La mistificazione di Trump farebbe pensare che il tycoon è nervoso, preoccupato. Eppure, viste le difficoltà dei democratici, ha il vento in poppa (e la vittoria quasi in tasca). Quindi perché si preoccupa così tanto? Ha davvero paura di Kamala Harris che, tanto per cambiare, ha definito “pazza”? Oppure ha paura di altro?

Che succede ora?

Tecnicamente il potere di decidere chi sarà il candidato ce l’hanno i delegati della convention democratica, che si riunirà dal 19 al 22 agosto a Chicago. Potrebbe essere una convention “aperta”, nel senso che più candidati si contenderanno la nomination, oppure no, nel senso che tutti si allineeranno all’indicazione data da Biden (Kamala Harris).

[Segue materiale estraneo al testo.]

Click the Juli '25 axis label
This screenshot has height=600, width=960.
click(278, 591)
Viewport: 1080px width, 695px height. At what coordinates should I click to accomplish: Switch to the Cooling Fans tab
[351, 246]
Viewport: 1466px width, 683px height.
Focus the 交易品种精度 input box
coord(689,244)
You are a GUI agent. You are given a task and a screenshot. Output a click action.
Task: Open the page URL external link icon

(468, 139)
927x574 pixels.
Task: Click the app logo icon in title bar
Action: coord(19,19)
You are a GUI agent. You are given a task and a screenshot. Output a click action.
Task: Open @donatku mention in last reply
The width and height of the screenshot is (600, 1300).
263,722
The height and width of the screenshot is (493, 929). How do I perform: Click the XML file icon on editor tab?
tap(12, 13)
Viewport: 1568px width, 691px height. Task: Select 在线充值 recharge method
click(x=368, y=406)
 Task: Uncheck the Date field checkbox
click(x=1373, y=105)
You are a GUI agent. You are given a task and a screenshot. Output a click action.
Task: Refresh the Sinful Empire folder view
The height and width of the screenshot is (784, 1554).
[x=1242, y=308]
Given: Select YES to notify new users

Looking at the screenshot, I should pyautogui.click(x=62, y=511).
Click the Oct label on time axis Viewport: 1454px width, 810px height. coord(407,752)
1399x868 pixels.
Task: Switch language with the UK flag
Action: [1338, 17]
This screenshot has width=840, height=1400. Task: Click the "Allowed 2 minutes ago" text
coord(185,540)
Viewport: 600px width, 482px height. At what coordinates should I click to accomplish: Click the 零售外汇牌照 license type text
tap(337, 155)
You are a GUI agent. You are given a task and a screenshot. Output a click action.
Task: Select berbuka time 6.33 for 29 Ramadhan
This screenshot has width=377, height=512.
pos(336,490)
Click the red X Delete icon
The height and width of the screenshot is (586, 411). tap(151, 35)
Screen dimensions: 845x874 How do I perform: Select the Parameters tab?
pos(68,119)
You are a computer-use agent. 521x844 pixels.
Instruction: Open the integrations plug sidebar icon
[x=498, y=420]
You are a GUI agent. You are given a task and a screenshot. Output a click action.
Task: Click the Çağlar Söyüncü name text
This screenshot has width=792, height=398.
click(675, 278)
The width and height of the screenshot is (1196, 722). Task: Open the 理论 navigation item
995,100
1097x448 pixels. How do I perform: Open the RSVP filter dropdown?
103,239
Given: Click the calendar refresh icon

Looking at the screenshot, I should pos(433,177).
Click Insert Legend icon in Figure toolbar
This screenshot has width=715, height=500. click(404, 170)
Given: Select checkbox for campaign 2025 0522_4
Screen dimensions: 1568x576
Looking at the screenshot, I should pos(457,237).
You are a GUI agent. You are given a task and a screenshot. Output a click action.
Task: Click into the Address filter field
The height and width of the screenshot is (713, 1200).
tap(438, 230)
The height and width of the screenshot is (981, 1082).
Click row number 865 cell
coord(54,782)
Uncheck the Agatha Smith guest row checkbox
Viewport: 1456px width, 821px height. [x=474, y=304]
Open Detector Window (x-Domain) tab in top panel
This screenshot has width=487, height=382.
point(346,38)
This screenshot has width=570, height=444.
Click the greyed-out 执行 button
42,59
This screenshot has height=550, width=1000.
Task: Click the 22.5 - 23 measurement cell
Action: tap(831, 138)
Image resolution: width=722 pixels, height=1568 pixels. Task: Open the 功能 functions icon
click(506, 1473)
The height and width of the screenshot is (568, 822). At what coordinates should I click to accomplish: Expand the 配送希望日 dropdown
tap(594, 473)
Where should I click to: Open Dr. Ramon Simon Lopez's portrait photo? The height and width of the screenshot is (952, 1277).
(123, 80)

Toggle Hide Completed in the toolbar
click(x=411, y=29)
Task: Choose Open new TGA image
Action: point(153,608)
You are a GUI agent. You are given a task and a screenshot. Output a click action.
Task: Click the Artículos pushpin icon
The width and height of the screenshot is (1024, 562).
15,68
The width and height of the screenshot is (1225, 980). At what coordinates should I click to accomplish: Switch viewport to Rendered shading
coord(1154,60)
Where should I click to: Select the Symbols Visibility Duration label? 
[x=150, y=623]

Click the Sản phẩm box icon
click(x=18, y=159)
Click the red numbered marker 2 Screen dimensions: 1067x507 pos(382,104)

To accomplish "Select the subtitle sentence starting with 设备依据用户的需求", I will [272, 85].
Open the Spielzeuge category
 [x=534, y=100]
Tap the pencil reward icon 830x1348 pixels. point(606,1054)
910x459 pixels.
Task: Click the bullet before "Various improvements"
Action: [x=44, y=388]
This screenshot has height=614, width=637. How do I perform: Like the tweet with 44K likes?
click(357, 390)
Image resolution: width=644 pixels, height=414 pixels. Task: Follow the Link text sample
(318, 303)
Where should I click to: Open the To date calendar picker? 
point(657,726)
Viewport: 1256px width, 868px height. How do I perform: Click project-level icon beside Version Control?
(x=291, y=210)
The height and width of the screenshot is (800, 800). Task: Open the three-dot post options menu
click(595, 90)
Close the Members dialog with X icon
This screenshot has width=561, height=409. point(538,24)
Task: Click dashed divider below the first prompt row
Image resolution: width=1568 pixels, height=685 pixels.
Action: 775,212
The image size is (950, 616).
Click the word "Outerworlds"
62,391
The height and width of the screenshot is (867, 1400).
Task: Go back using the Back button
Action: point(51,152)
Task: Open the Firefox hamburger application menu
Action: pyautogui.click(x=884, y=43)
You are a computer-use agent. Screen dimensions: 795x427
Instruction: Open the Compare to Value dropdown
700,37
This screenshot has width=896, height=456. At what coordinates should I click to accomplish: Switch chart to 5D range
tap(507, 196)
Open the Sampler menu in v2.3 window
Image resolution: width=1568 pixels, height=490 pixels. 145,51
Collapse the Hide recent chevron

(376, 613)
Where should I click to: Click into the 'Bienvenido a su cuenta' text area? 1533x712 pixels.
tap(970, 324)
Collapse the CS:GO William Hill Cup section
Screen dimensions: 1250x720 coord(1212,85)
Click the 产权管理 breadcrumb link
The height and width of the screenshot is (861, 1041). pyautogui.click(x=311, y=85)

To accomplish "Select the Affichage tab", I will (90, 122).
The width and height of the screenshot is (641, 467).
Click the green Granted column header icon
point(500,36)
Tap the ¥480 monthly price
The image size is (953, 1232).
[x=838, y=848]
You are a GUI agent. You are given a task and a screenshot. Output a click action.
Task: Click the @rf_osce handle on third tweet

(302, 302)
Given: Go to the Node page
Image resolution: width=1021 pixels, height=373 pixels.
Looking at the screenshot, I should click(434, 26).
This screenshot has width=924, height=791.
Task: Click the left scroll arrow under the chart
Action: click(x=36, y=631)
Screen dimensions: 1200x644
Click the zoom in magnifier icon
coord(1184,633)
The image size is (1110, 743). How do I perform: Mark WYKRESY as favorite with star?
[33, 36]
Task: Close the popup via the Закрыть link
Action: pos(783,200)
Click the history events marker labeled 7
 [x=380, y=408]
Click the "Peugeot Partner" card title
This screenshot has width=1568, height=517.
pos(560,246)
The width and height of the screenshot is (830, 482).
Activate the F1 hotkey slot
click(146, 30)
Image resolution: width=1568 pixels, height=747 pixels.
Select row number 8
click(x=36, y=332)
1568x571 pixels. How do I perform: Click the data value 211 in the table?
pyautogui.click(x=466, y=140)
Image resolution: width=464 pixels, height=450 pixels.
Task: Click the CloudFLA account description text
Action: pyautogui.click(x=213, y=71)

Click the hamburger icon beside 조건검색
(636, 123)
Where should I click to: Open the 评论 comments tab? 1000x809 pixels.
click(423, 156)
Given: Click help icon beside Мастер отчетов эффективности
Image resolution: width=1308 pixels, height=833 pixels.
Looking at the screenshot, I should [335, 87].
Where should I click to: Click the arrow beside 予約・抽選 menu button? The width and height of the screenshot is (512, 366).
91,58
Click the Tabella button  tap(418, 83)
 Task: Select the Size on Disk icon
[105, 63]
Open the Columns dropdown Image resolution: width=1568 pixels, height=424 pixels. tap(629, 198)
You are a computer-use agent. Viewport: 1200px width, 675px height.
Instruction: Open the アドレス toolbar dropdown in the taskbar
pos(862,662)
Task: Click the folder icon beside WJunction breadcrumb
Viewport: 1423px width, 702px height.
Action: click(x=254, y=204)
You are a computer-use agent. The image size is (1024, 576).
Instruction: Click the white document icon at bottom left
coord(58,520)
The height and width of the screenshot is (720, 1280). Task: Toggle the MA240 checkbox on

Non è scontato che la vicepresidente corra al posto di Biden, ma a ben vedere appare la scelta meno rischiosa e più sensata, se non altro per evitare pericolose spaccature, in seno al partito, a due mesi dal voto. L’unica certezza è questa: i democratici hanno perso un anno. Se il processo per il cambiamento di candidato fosse iniziato l’anno scorso l’elezione presidenziale del prossimo novembre sarebbe stata tutta un’altra cosa. Ci hanno rimesso tutti, e le colpe, in primis, sono di quei dirigenti che ora hanno agito più o meno apertamente (Obama e pelosi in primis) per costringere Biden a farsi da parte.